Any suggestion is appreciated.
Thank you
Upvotes: 0
Views: 531
Reputation: 1006614
Is there a way to add a layout over the default camera?
There is no single "default camera". There are several thousand Android device models. There are hundreds of different camera apps that come pre-installed on those device models. Plus, the user may elect to use a different camera app, one that they installed, when you try starting an ACTION_IMAGE_CAPTURE
activity (or however you plan on taking a picture). As a result, you have no way of knowing what the UI is of the camera activity to be able to annotate it, even if annotating it were practical (which, on the whole, it isn't).
I considered creating a camera activity but with android.hardware.Camera deprecated, and my minimum SDK not supporting camera2, it seems quite the predicament.

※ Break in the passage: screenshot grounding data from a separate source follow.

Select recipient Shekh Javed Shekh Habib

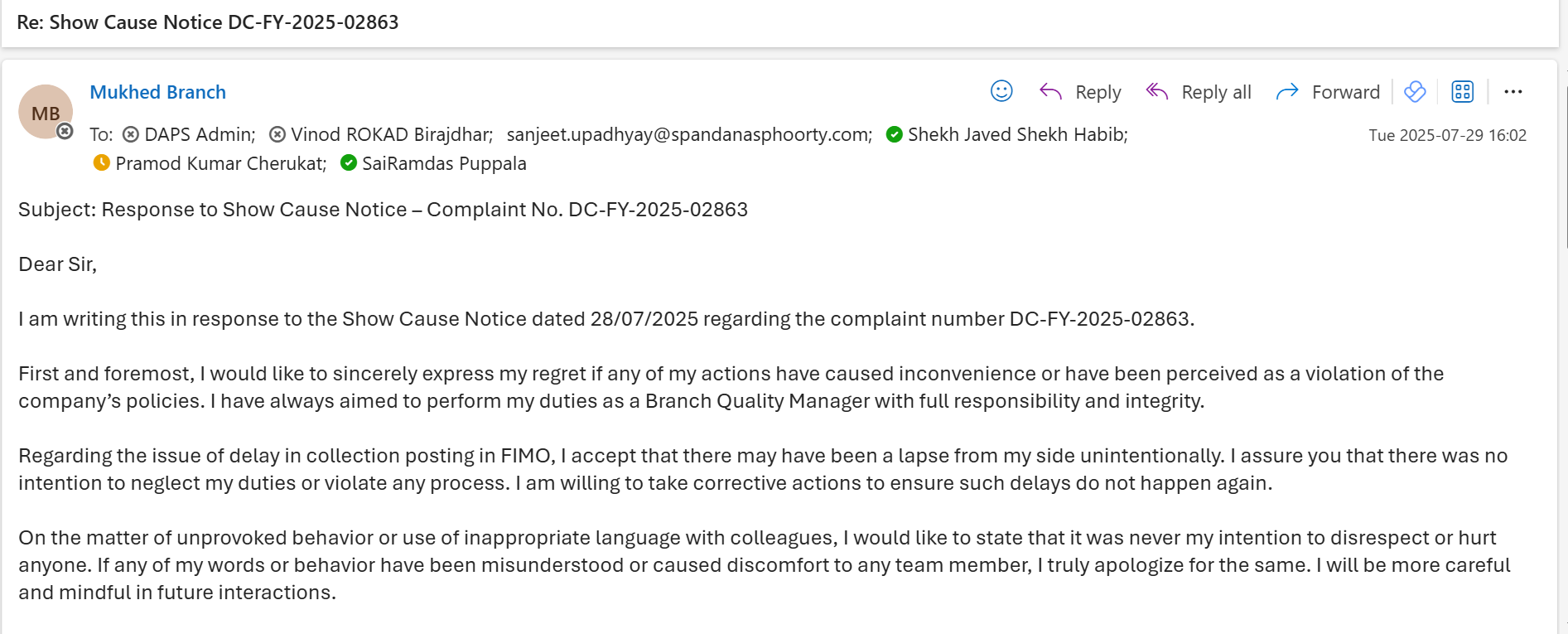(1017, 134)

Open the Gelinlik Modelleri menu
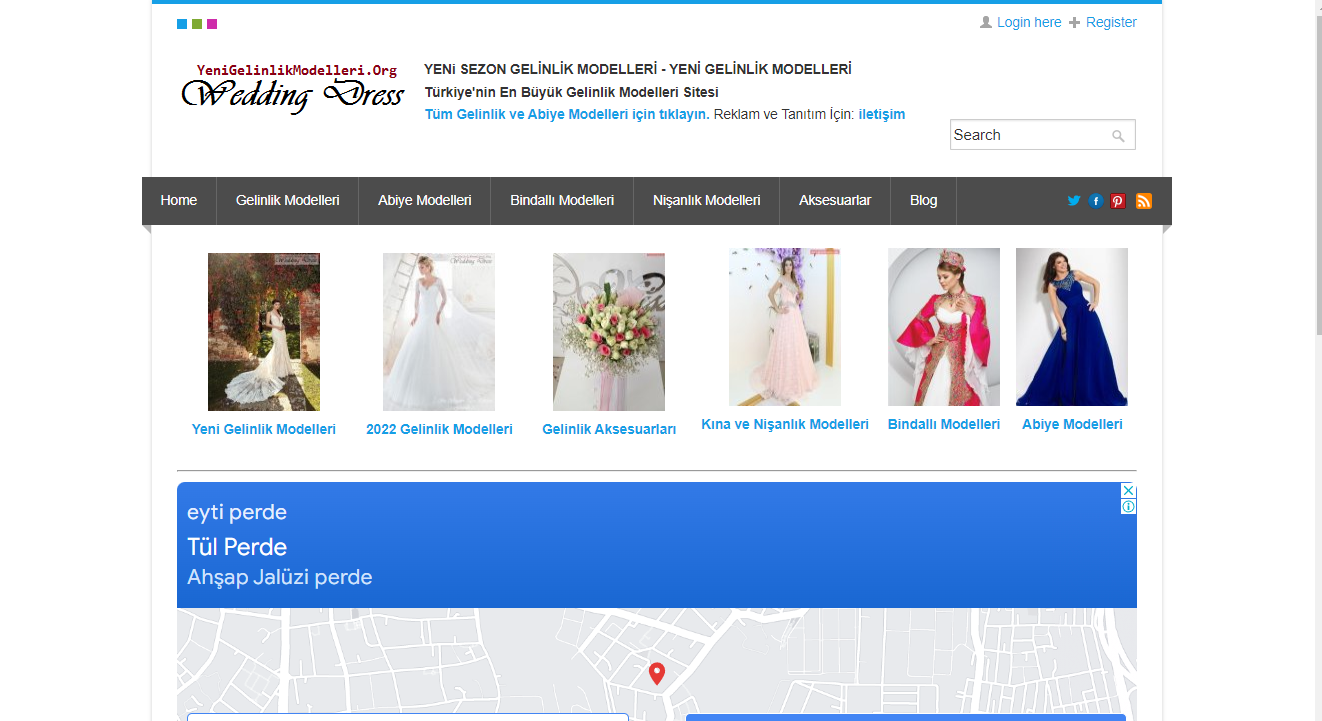coord(287,201)
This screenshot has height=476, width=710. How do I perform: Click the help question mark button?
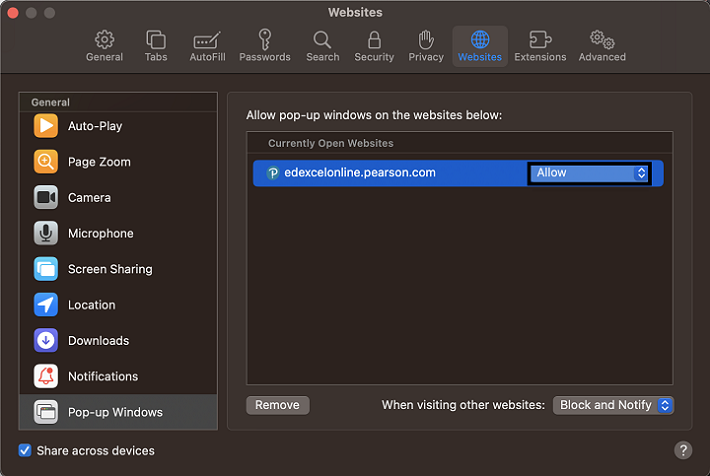pyautogui.click(x=683, y=450)
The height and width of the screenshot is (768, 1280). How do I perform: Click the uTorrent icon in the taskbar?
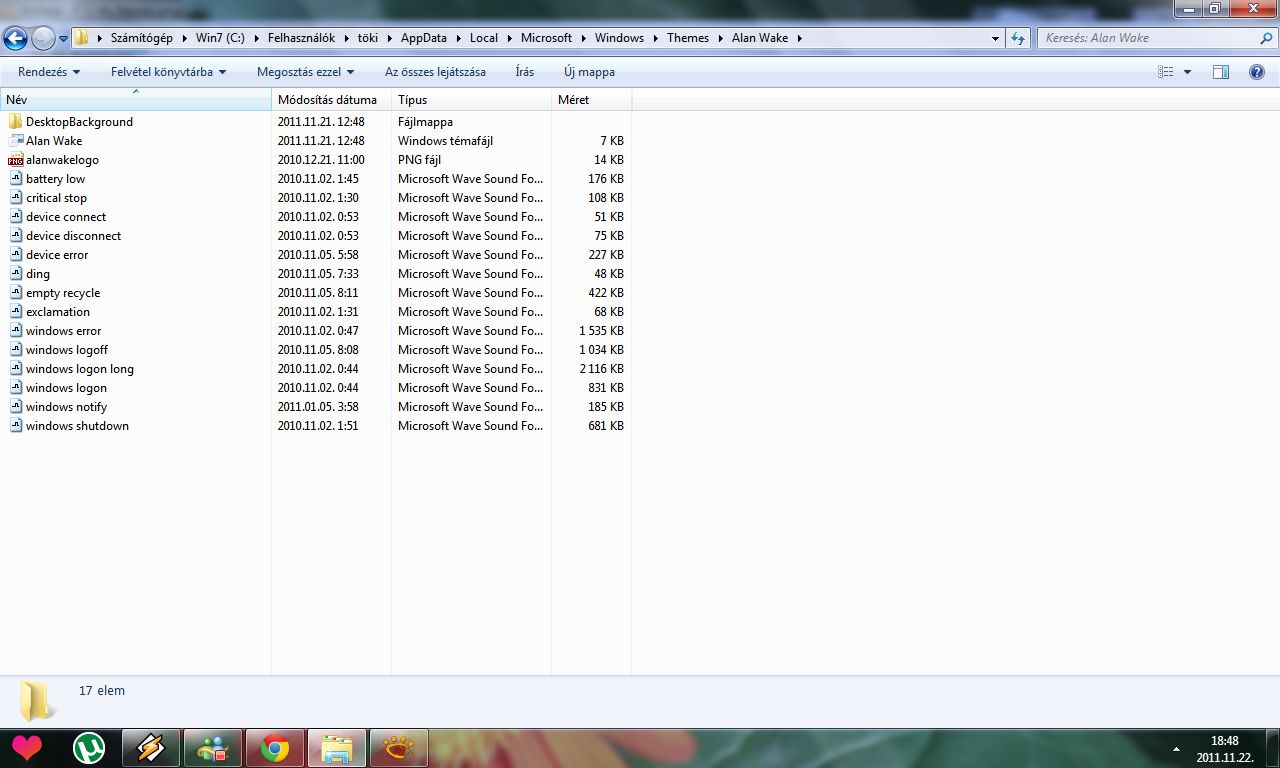tap(90, 748)
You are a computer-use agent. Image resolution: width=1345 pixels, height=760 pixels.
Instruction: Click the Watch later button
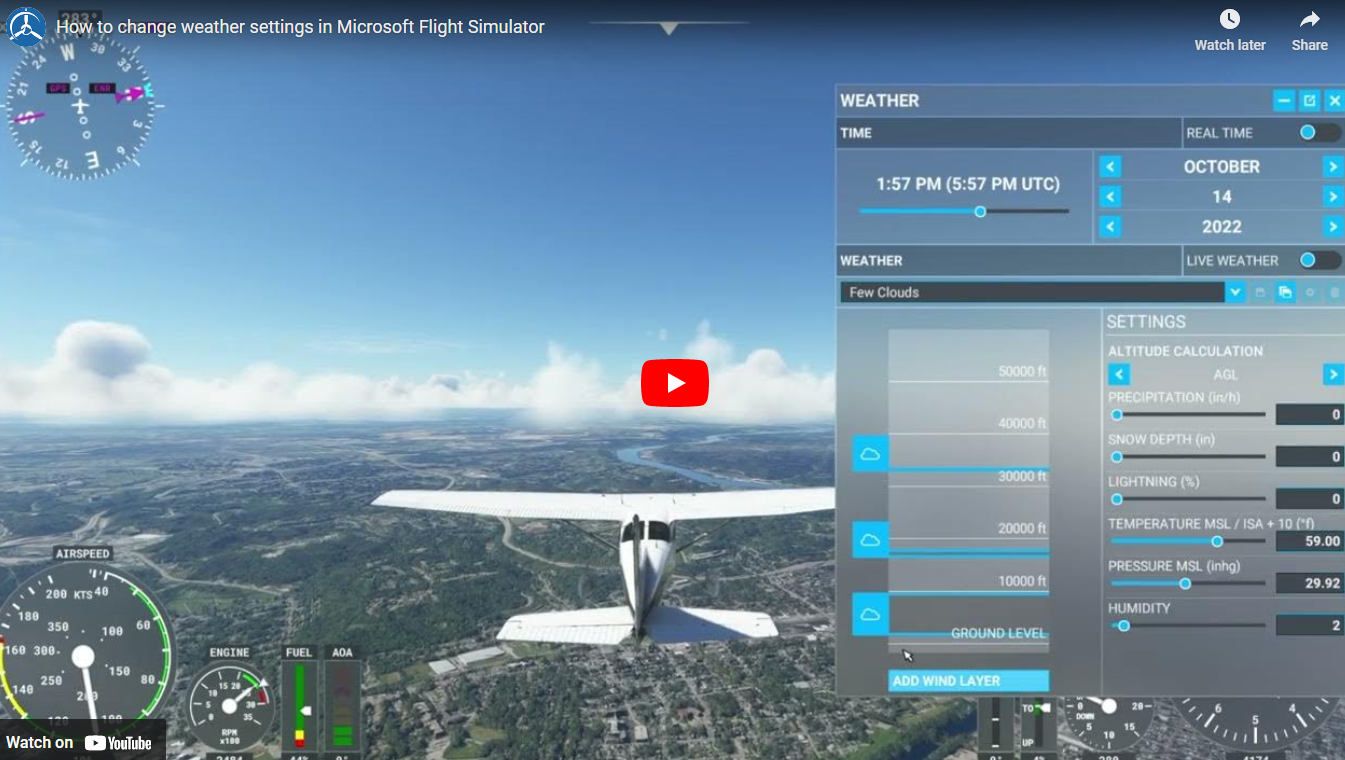pyautogui.click(x=1230, y=30)
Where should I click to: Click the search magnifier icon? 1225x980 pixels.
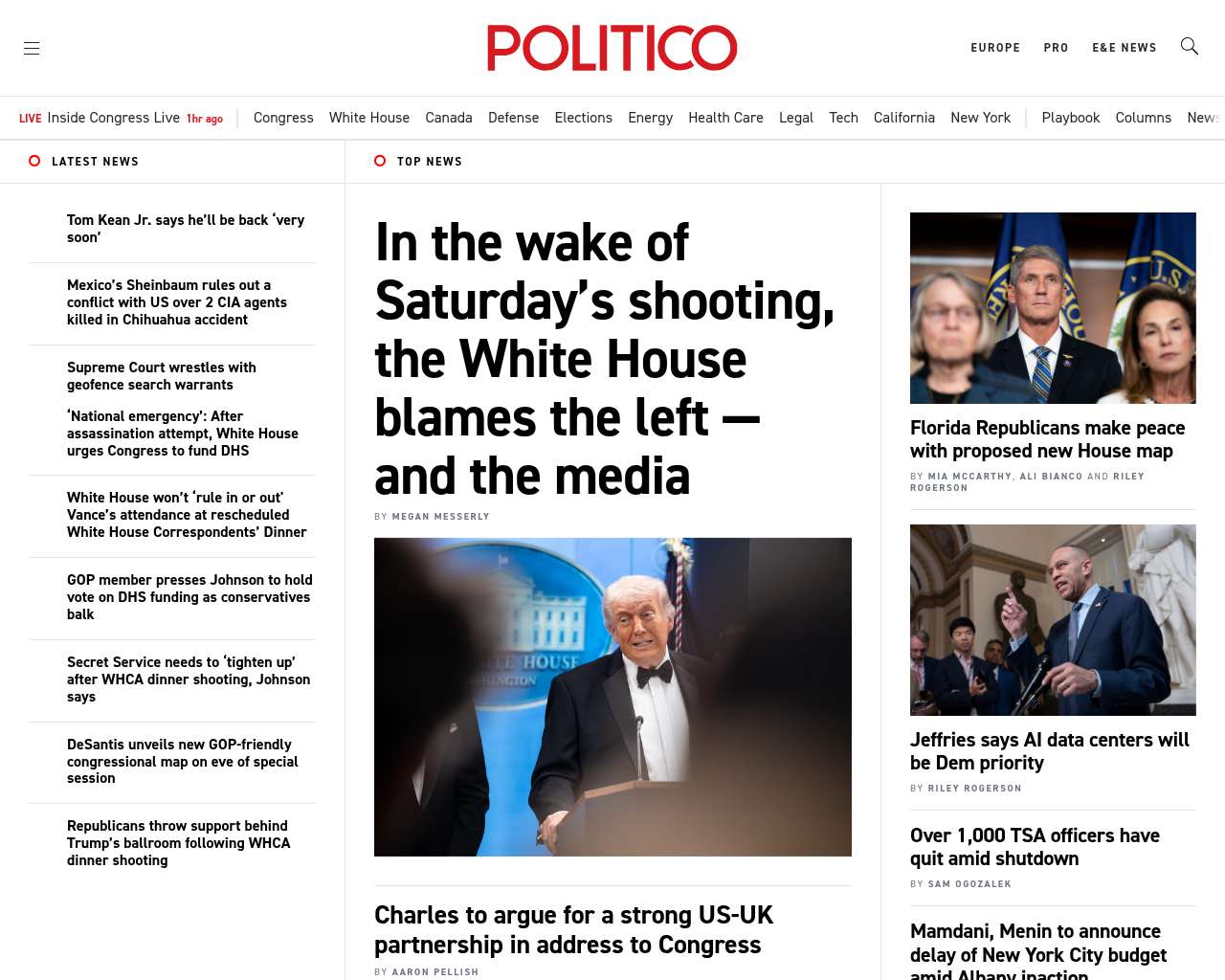click(x=1189, y=46)
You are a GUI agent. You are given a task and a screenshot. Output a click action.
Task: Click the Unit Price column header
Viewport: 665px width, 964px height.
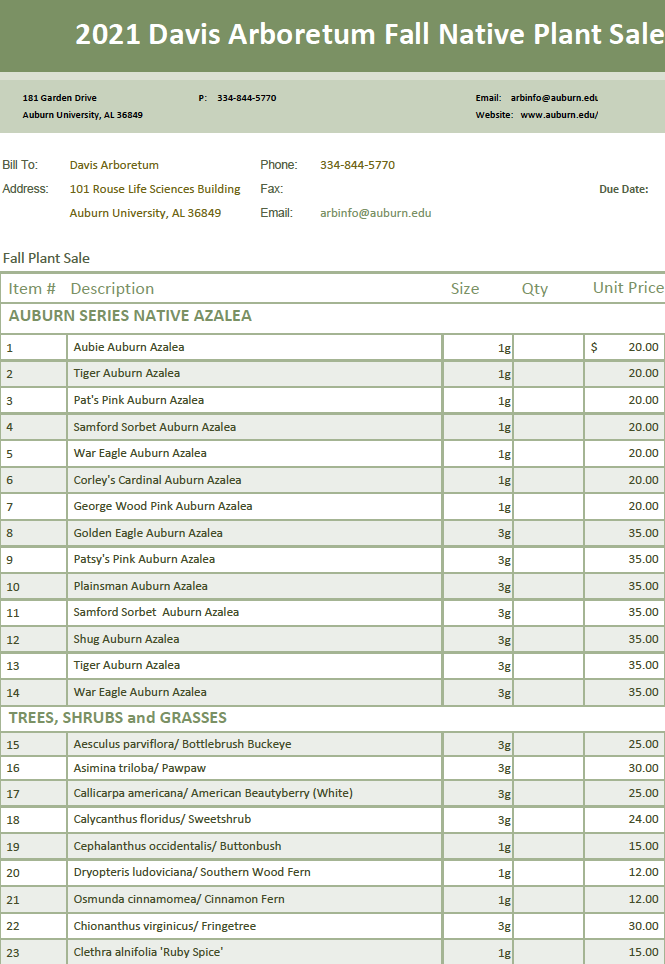point(627,288)
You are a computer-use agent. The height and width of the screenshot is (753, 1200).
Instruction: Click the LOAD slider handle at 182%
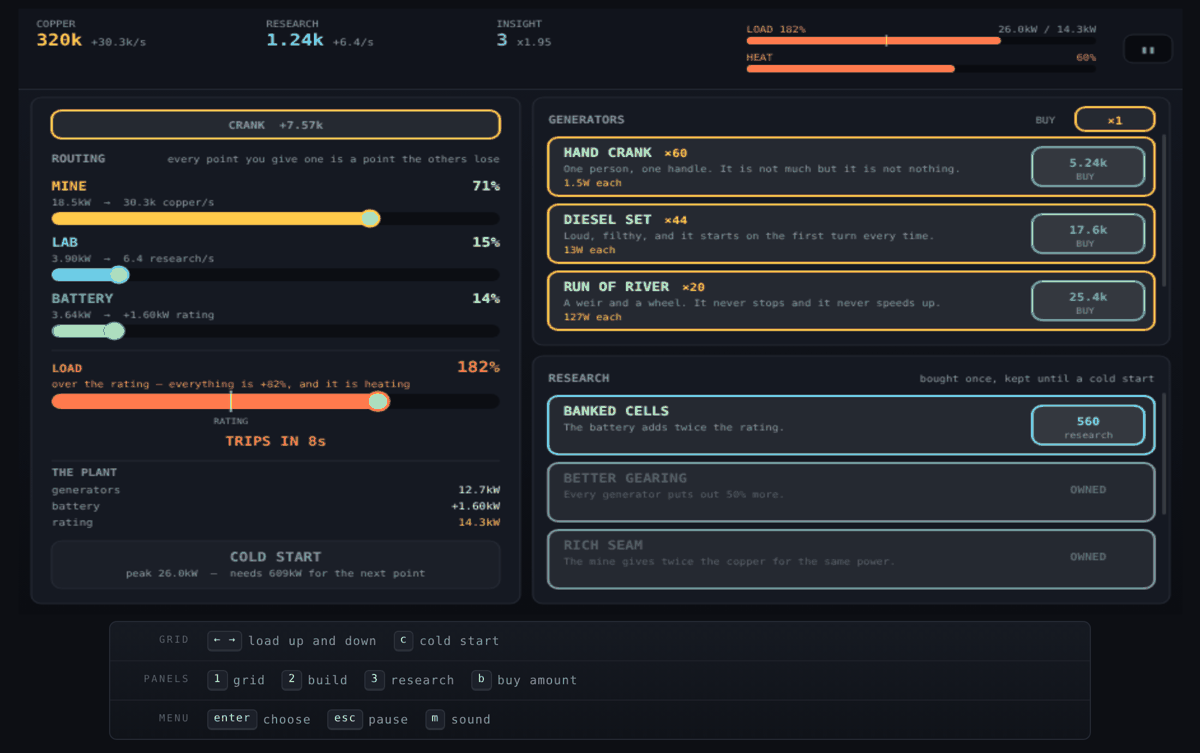click(378, 401)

In Android, "deprecated" means "we have something else that we think that you should use". Unless the documentation specifically states that the deprecated stuff does not work starting with such-and-so API level, the deprecated APIs still work. They may not be the best choice, in light of the alternative, but they still work.
In particular, deprecated APIs sometimes are your only option. The camera is a great example. android.hardware.Camera
is the only way to take pictures on Android 4.4 and below. At the present time, that still represents the better part of a billion devices. Here, "deprecated" means "on Android 5.0 and higher, you should consider using android.hardware.camera2
". Whether you choose to use both APIs (android.hardware.camera2
on API Level 21+ and android.hardware.Camera
before then), or whether you choose to use android.hardware.Camera
across the board, is your decision to make.
If you want to offer some sort of guided picture-taking, implementing your own camera UI in your own app is pretty much your only choice.